- _Exercise directions_:
Going down the data below, set down exactly the line with "Task: Open player 조나단 아란다" and each line after it through the line with "Screen dimensions: 1098x977"; no other lines.

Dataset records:
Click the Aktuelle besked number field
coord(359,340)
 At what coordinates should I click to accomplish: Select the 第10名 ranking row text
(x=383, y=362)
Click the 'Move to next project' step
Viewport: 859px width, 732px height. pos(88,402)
--
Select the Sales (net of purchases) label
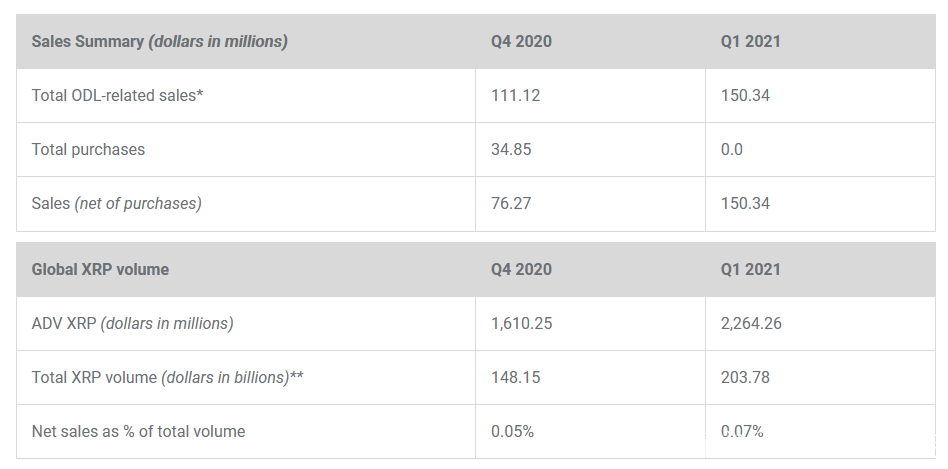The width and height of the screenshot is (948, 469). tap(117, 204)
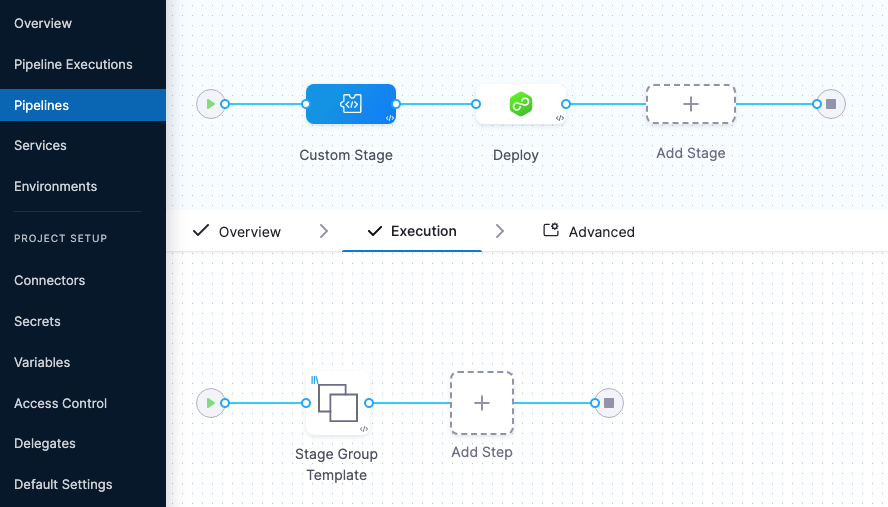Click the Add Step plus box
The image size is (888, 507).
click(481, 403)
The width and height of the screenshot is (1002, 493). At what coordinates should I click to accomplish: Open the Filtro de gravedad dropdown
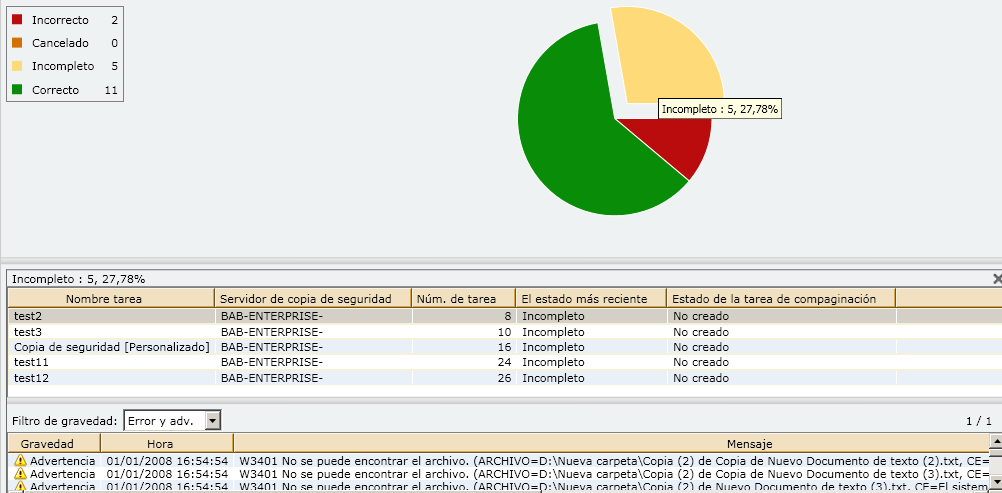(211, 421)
==
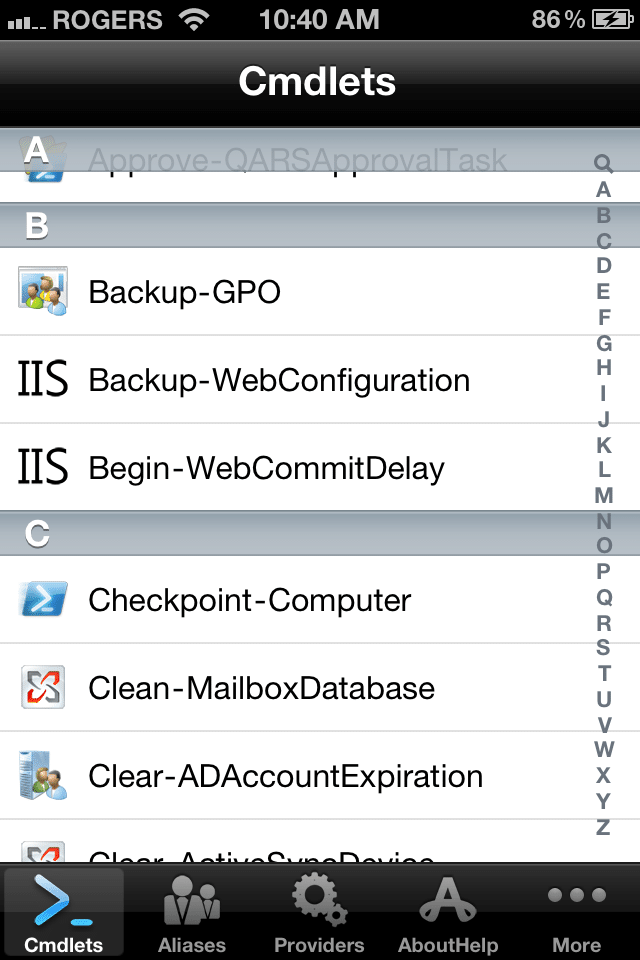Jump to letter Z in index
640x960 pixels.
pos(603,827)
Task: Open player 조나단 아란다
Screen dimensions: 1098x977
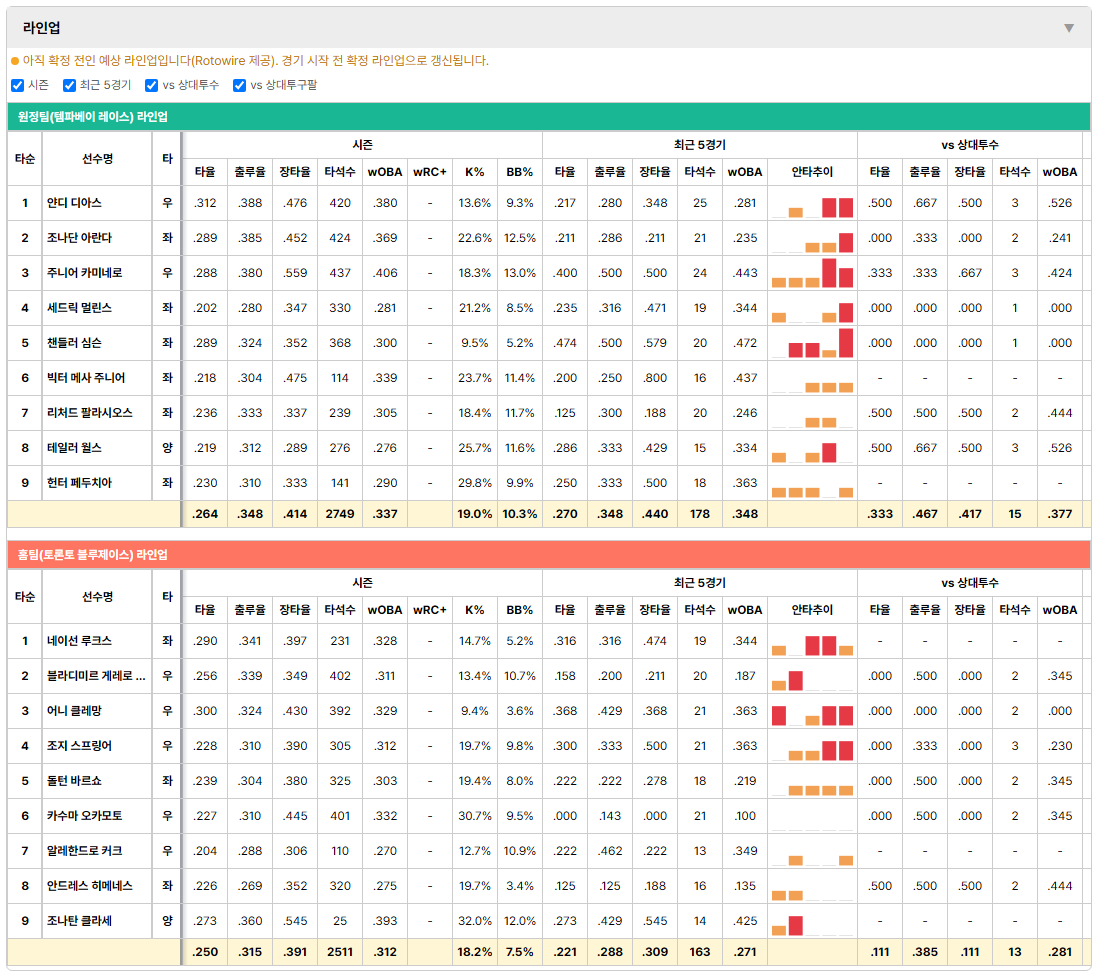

- _Task response_:
Task: Open player 조나단 아란다
Screen dimensions: 1098x977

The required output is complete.